* Task input
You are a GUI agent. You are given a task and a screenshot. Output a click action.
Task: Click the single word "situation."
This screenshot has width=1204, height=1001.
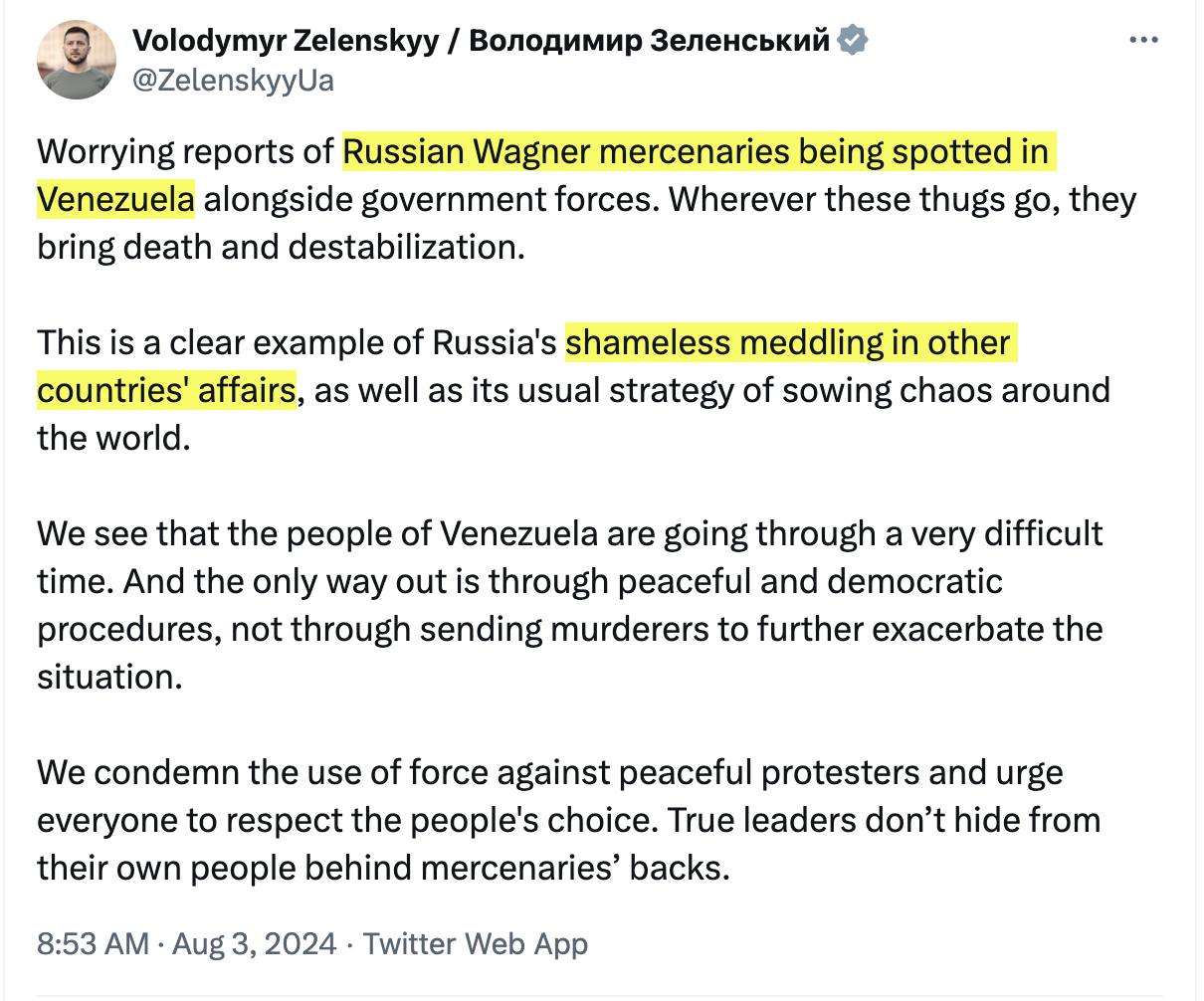(x=109, y=677)
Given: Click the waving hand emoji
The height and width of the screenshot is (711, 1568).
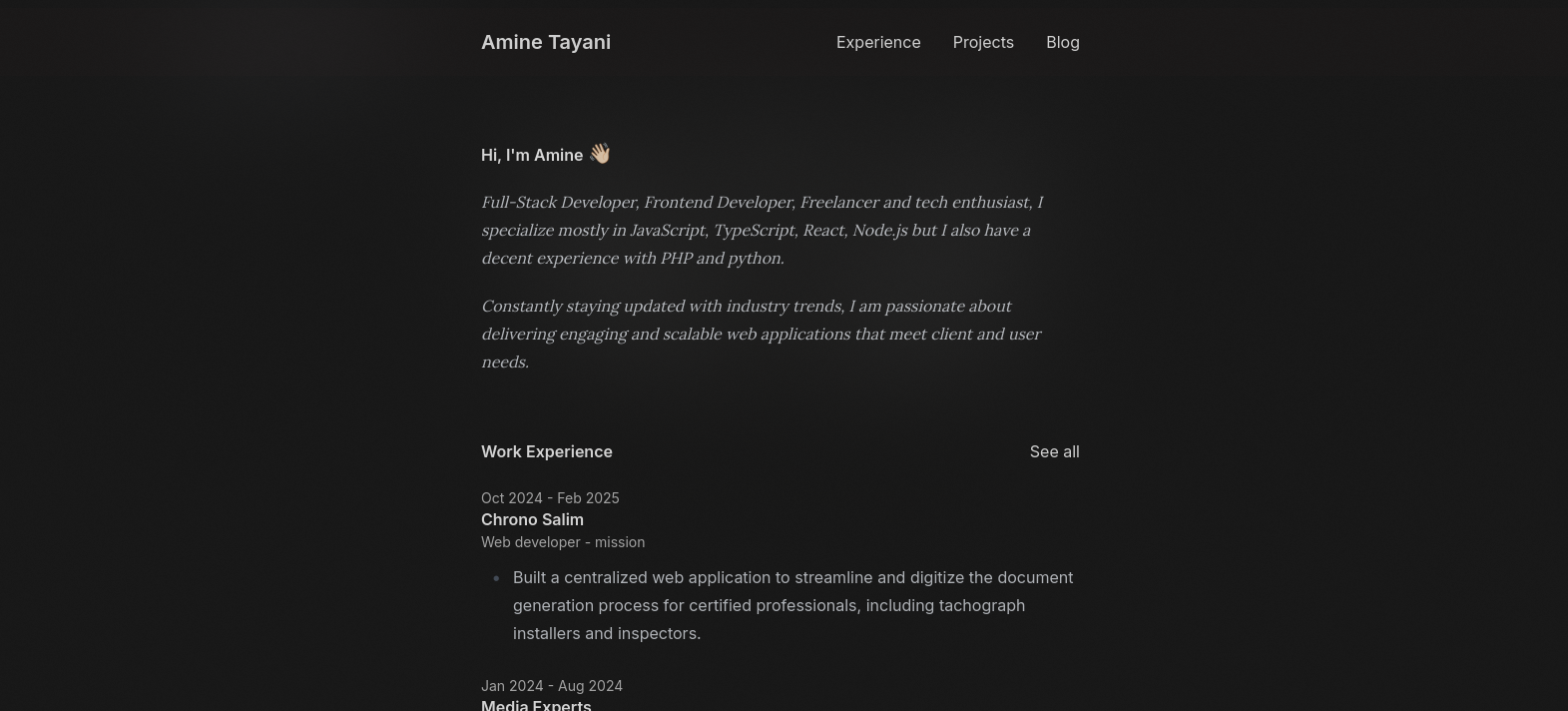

* To be done
Please convert every line of the items above into a numbered list, skipping blank lines and leaving out the pictures.

* Response to the exercise
1. You are a GUI agent. You are given a task and a screenshot. Output a click action.
2. Task: Click the single word "situation."
3. This screenshot has width=1204, height=1001.
4. (x=109, y=677)
5. Given: Click the waving hand emoji
6. The height and width of the screenshot is (711, 1568).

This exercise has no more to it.